Records for finding displayed items

----------

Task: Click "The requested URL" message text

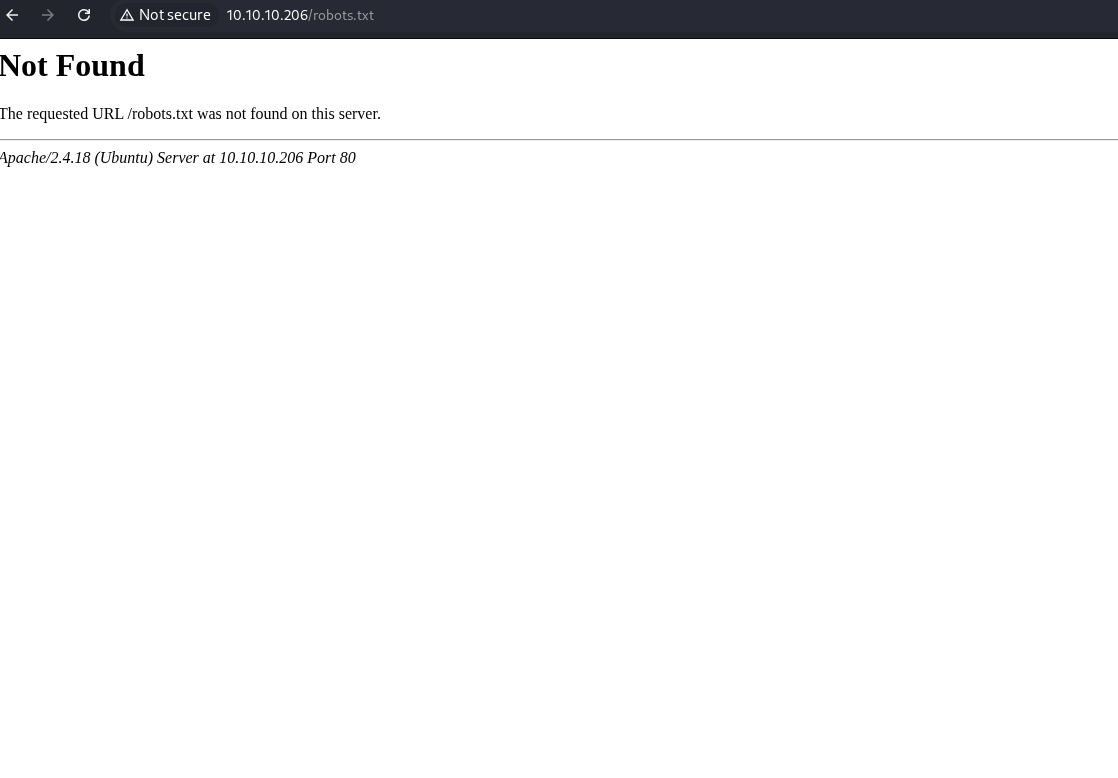Action: coord(61,114)
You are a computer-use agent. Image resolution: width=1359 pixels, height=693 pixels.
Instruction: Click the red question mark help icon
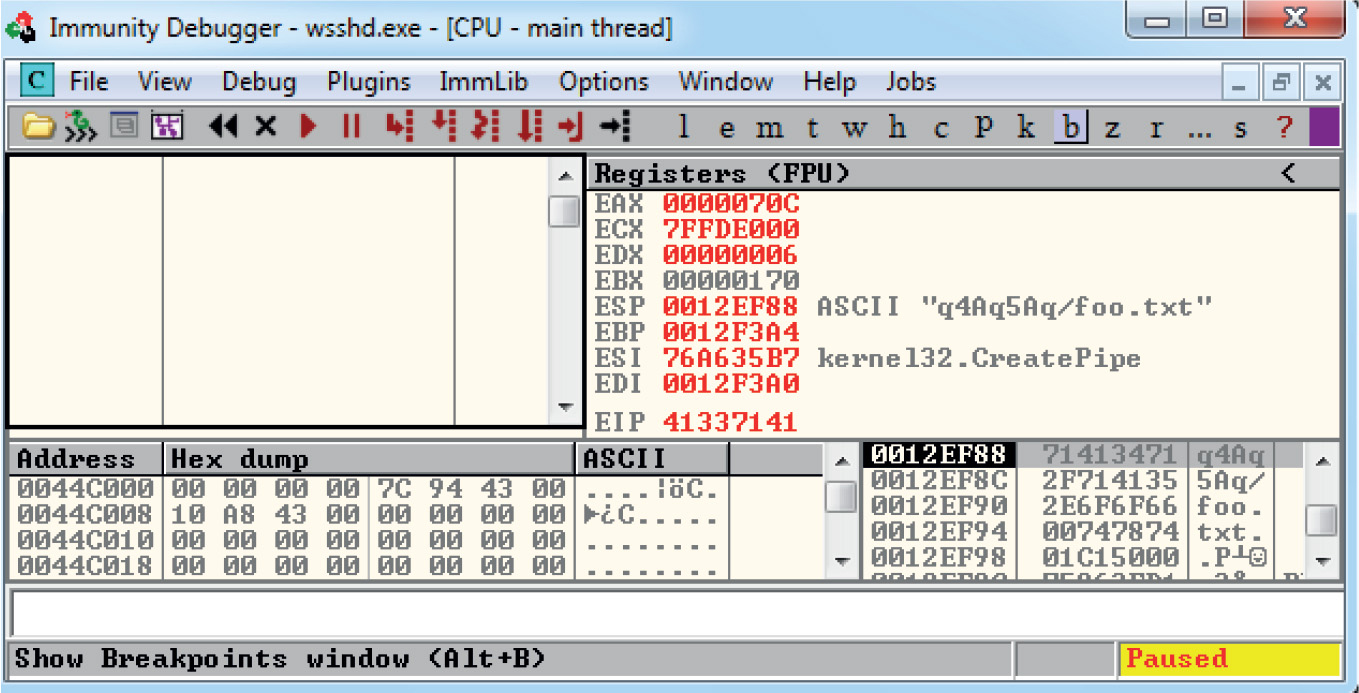click(x=1285, y=127)
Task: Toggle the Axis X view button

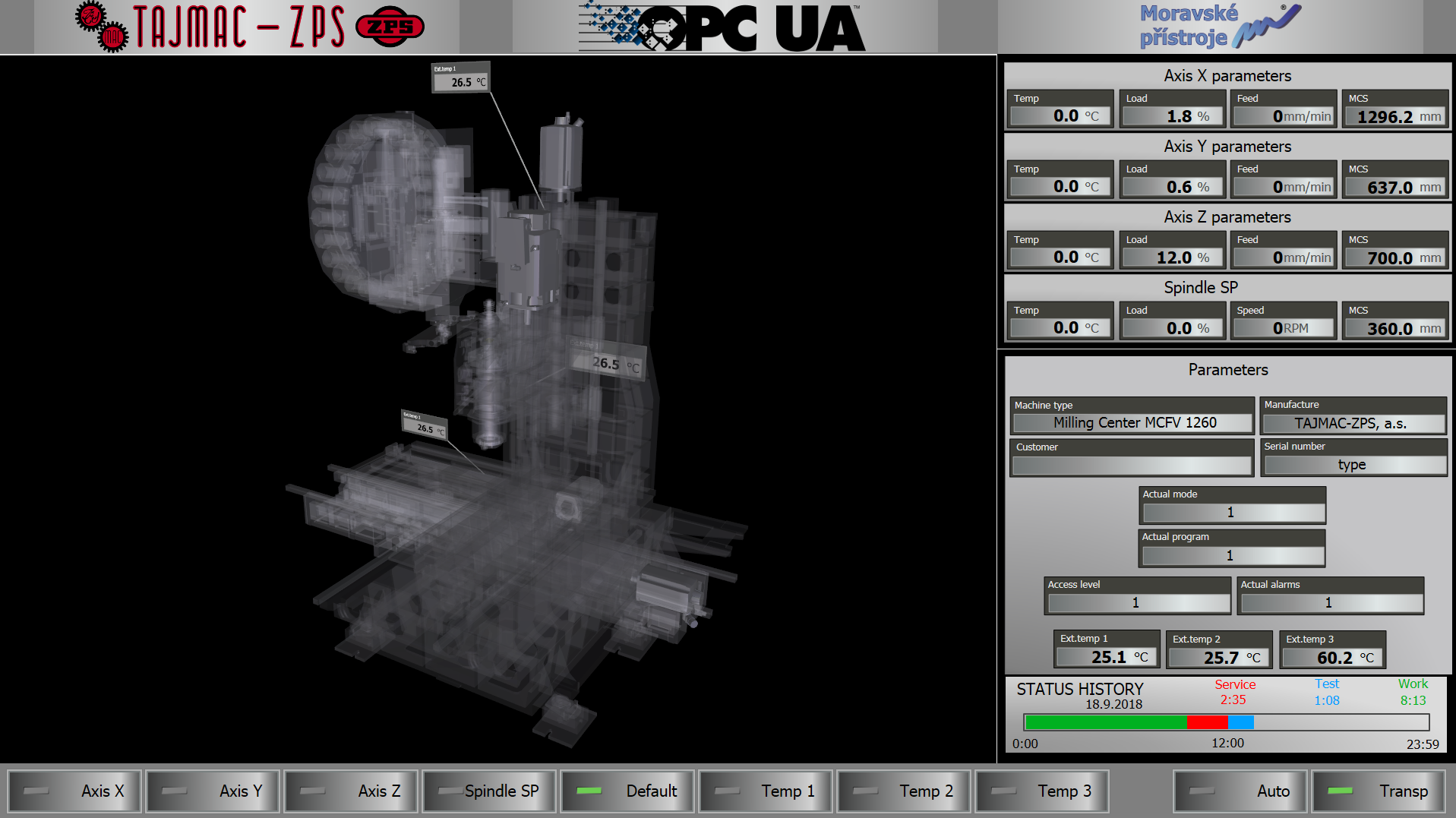Action: (x=74, y=791)
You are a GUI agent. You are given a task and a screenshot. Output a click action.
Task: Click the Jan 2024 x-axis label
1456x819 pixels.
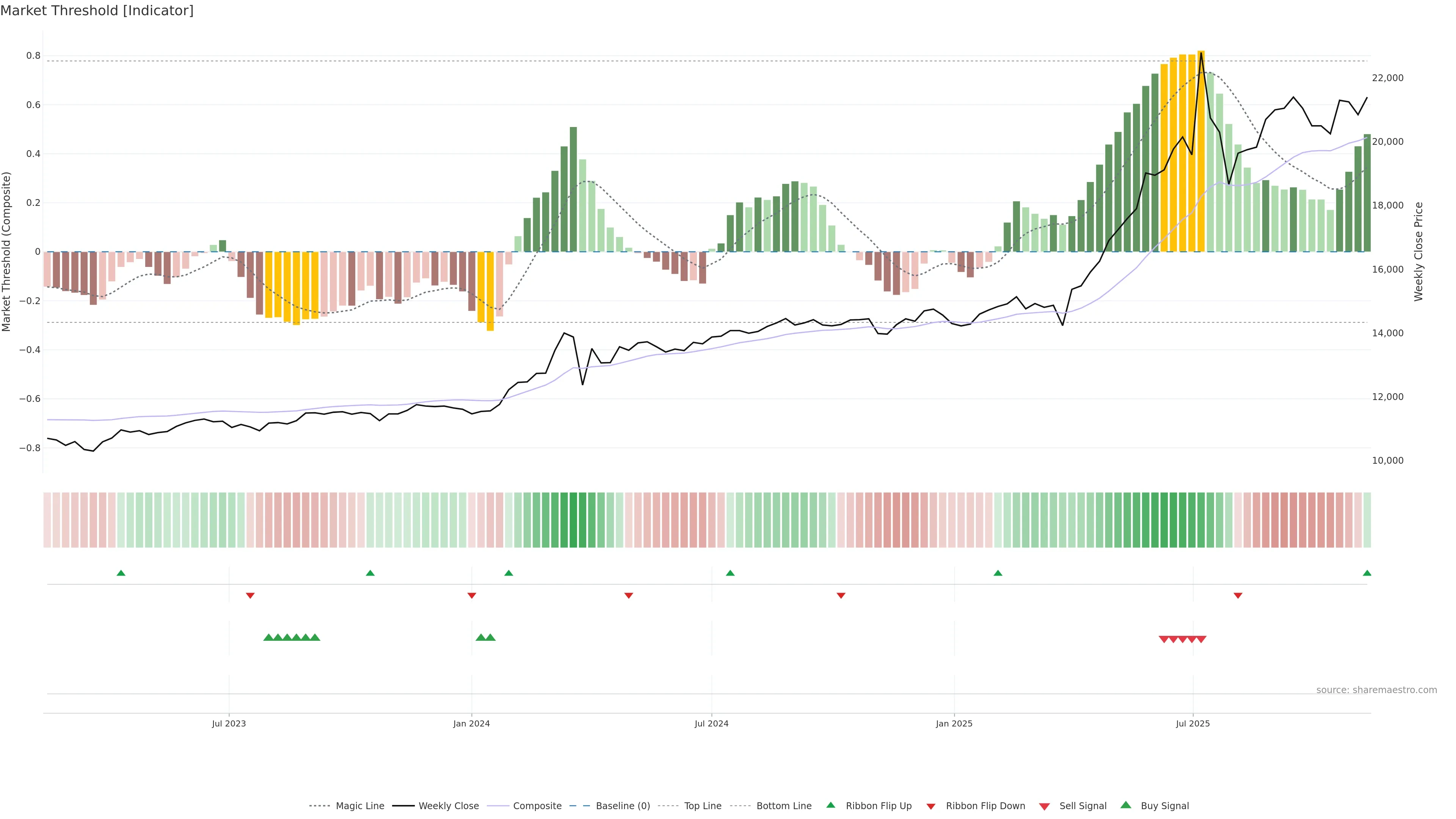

----------

- **The exercise**: Present each line of the listing above as a Markdown table with the columns Row and Line. Leave out blank lines and the pictures.

- **Task solution**:
| Row | Line |
|---|---|
| 1 | Task: Click "The requested URL" message text |
| 2 | Action: coord(61,114) |
| 3 | You are a computer-use agent. Image resolution: width=1359 pixels, height=693 pixels. |
| 4 | Instruction: Click the red question mark help icon |
| 5 | click(x=1285, y=127) |
| 6 | Task: Toggle the Axis X view button |
| 7 | Action: (x=74, y=791) |
| 8 | You are a GUI agent. You are given a task and a screenshot. Output a click action. |
| 9 | Task: Click the Jan 2024 x-axis label |
| 10 | 1456x819 pixels. |